━━━ Testo selezionato

FLAPPERS' & HIROO'S








Hiroo's
(8th prototype) n.0





Flappers'
(7th prototype) n.0

La cosa più bella dei libri è che sono sempre collegati ad altri libri, in una sorta di mappa infinita, che non porta in nessun luogo specifico o forse ci conduce in tutti luoghi.
La prima volta che ho letto dei fratelli Collier  (1) è stato su una rivista per smart phone pensata da Stefano Mirti con la collaborazione di alcuni amici che nei diversi numeri o meglio prototipi di n. 0 lo hanno supportato, Luca Diffuse, Giulia Ferrari, Gioia Guerzoni, Adelaide Testa, Antonio Scarponi.
Devo dire i numeri 0 sono stati tanti, il nome cambiava di continuo, ed il numero di prototipi è stato di gran lunga superiore alla mia capacità di ricordare e di controllare tutti i nomi.
La rivista era settimanale, sono stato uno dei fortunati tester, la ricevevo con regolarità, e devo dire che mi ci ero affezionato,  anche il fatto che cambiava nome cercandone uno stabile, penso sia stato uno degli elementi che mi affascinava di più.
Poi come era arrivata la prima volta, quasi per caso, è sparita dalla mia quotidianità
Un grande peccato perché posso dire con estrema sincerità, che è stata la migliore trovata editoriale che mi sia mai capitata per le mani. Un qualcosa di veramente speciale.
L'idea era molto semplice ed oggi che gli smart phone ed i tablet sono diventati delle estensioni del nostro corpo, ne capisco il valore intrinseco, questa rivista ci avrebbe salvato la vita.
Guardatevi intorno quando siete la mattina sulla metropolitana, oppure in treno mentre viaggiate e noterete che tutte le persone che vi circondano hanno in mano un telefono o un tablet, e nervosamente (io purtroppo faccio lo stesso) controllano messaggi, mail, e social network. Non abbiamo più rispetto per quel tempo morto che disegnava le nostre vite prima, quei momenti di vuoto che davano forza e significato al pensiero che veniva dopo o che li precedeva.

━━━━━━
━━━ Record forniti

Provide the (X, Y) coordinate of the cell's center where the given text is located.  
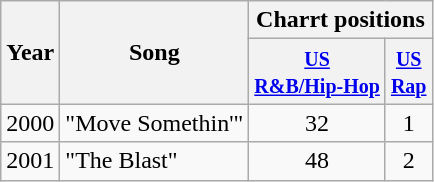
Song (154, 52)
USR&B/Hip-Hop (318, 72)
Charrt positions (340, 20)
32 (318, 123)
1 (408, 123)
USRap (408, 72)
48 (318, 161)
2000 (30, 123)
2 (408, 161)
Year (30, 52)
2001 (30, 161)
"Move Somethin'" (154, 123)
"The Blast" (154, 161)
Extract the [X, Y] coordinate from the center of the cell holding the provided text.  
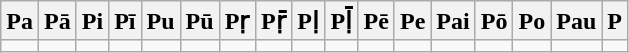
Pḹ [342, 21]
Po [532, 21]
Pṛ [237, 21]
Pu [160, 21]
Pai [453, 21]
Pḷ [308, 21]
Pṝ [273, 21]
Pō [494, 21]
Pa [20, 21]
Pe [412, 21]
Pau [576, 21]
Pā [57, 21]
Pū [200, 21]
Pē [376, 21]
Pi [92, 21]
Pī [125, 21]
P [615, 21]
Extract the [X, Y] coordinate from the center of the cell holding the provided text.  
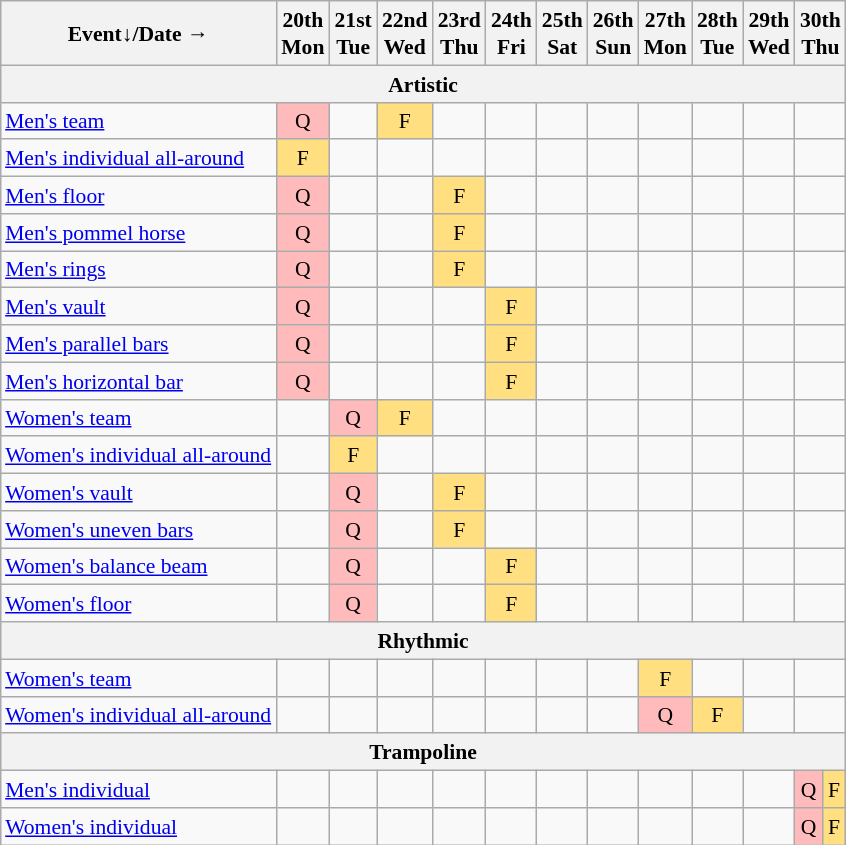
24thFri [512, 33]
Men's horizontal bar [138, 380]
Women's uneven bars [138, 528]
Women's balance beam [138, 566]
30thThu [820, 33]
Artistic [423, 84]
28thTue [718, 33]
Men's parallel bars [138, 344]
26thSun [614, 33]
Men's floor [138, 194]
Women's vault [138, 492]
Men's rings [138, 268]
Women's floor [138, 604]
Men's individual all-around [138, 158]
21stTue [354, 33]
29thWed [769, 33]
Men's vault [138, 306]
Women's individual [138, 826]
Rhythmic [423, 640]
25thSat [562, 33]
Men's pommel horse [138, 232]
22ndWed [405, 33]
27thMon [666, 33]
Trampoline [423, 752]
Men's team [138, 120]
Men's individual [138, 788]
Event↓/Date → [138, 33]
20thMon [302, 33]
23rdThu [460, 33]
Detect which cell encompasses the target text, then output its [X, Y] center coordinate. 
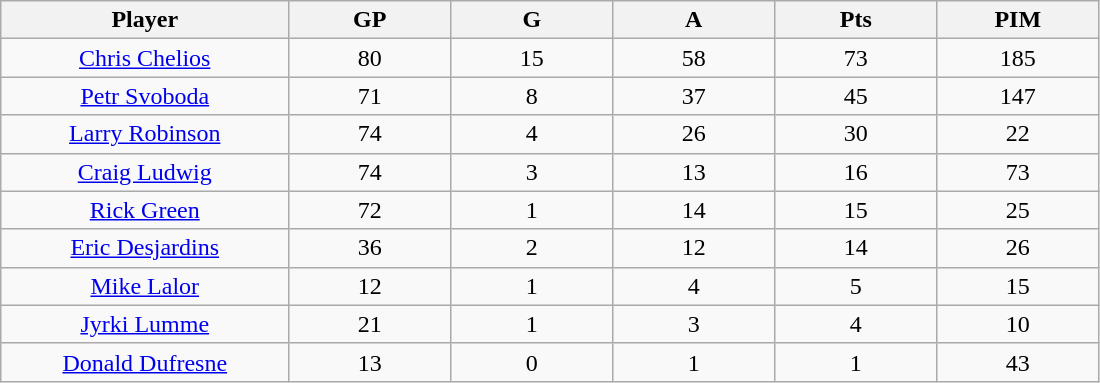
Petr Svoboda [145, 96]
Donald Dufresne [145, 362]
A [694, 20]
80 [370, 58]
Eric Desjardins [145, 248]
43 [1018, 362]
PIM [1018, 20]
58 [694, 58]
2 [532, 248]
5 [856, 286]
16 [856, 172]
Craig Ludwig [145, 172]
71 [370, 96]
Chris Chelios [145, 58]
GP [370, 20]
G [532, 20]
25 [1018, 210]
0 [532, 362]
45 [856, 96]
8 [532, 96]
Player [145, 20]
Rick Green [145, 210]
Pts [856, 20]
147 [1018, 96]
36 [370, 248]
185 [1018, 58]
30 [856, 134]
Jyrki Lumme [145, 324]
21 [370, 324]
72 [370, 210]
37 [694, 96]
Larry Robinson [145, 134]
Mike Lalor [145, 286]
10 [1018, 324]
22 [1018, 134]
Provide the [x, y] coordinate of the cell's center where the given text is located.  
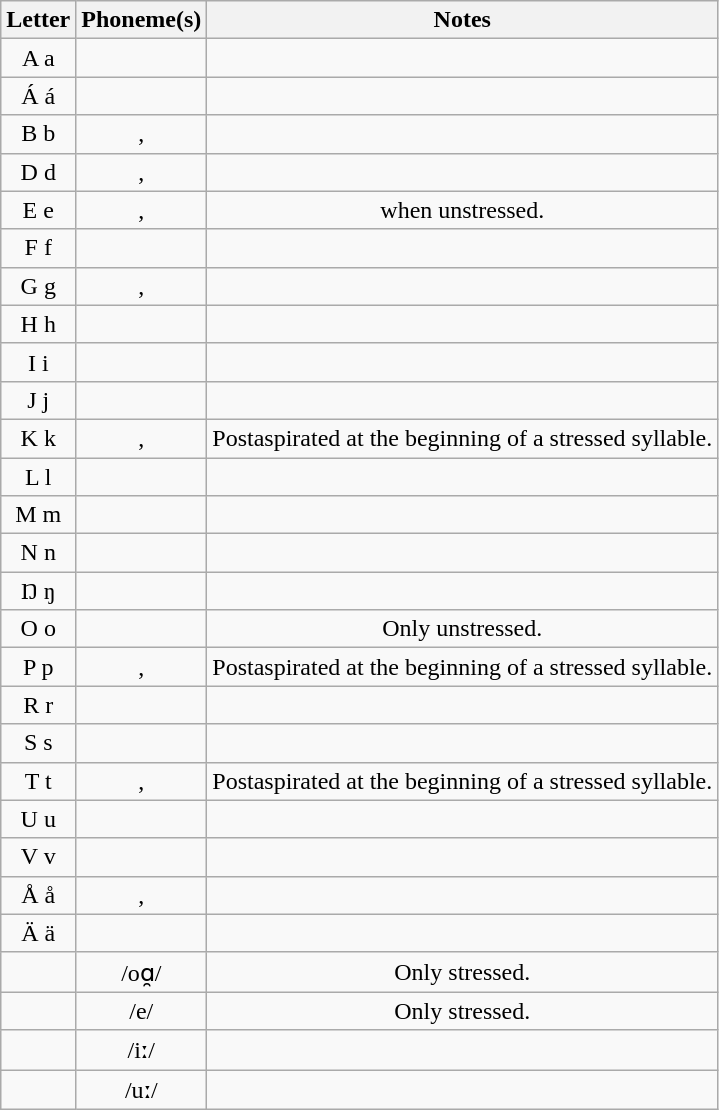
H h [38, 324]
O o [38, 629]
T t [38, 781]
E e [38, 210]
/iː/ [142, 1050]
G g [38, 286]
K k [38, 438]
Á á [38, 96]
S s [38, 743]
/uː/ [142, 1090]
A a [38, 58]
L l [38, 477]
Ä ä [38, 933]
when unstressed. [462, 210]
Letter [38, 20]
/oɑ̯/ [142, 972]
P p [38, 667]
V v [38, 857]
D d [38, 172]
J j [38, 400]
N n [38, 553]
Ŋ ŋ [38, 591]
Only unstressed. [462, 629]
R r [38, 705]
Phoneme(s) [142, 20]
F f [38, 248]
Notes [462, 20]
M m [38, 515]
B b [38, 134]
U u [38, 819]
I i [38, 362]
/e/ [142, 1011]
Å å [38, 895]
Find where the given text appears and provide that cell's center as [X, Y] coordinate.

━━━━━━

Esercizio proposto A: Ripeti parola per parola il passo del testo selezionato, tutto ciò che va da "Poi come era" giù fino a "salvato la vita.".
Esercizio proposto B: Duplica senza alcuna modifica le righe dei record, tutto ciò che va dalla riga che contiene "Petr Svoboda [145, 96]" giù fino alla riga che contiene "0 [532, 362]", entrambe comprese.

Soluzione A:
Poi come era arrivata la prima volta, quasi per caso, è sparita dalla mia quotidianità
Un grande peccato perché posso dire con estrema sincerità, che è stata la migliore trovata editoriale che mi sia mai capitata per le mani. Un qualcosa di veramente speciale.
L'idea era molto semplice ed oggi che gli smart phone ed i tablet sono diventati delle estensioni del nostro corpo, ne capisco il valore intrinseco, questa rivista ci avrebbe salvato la vita.

Soluzione B:
Petr Svoboda [145, 96]
Donald Dufresne [145, 362]
A [694, 20]
80 [370, 58]
Eric Desjardins [145, 248]
43 [1018, 362]
PIM [1018, 20]
58 [694, 58]
2 [532, 248]
5 [856, 286]
16 [856, 172]
Craig Ludwig [145, 172]
71 [370, 96]
Chris Chelios [145, 58]
GP [370, 20]
G [532, 20]
25 [1018, 210]
0 [532, 362]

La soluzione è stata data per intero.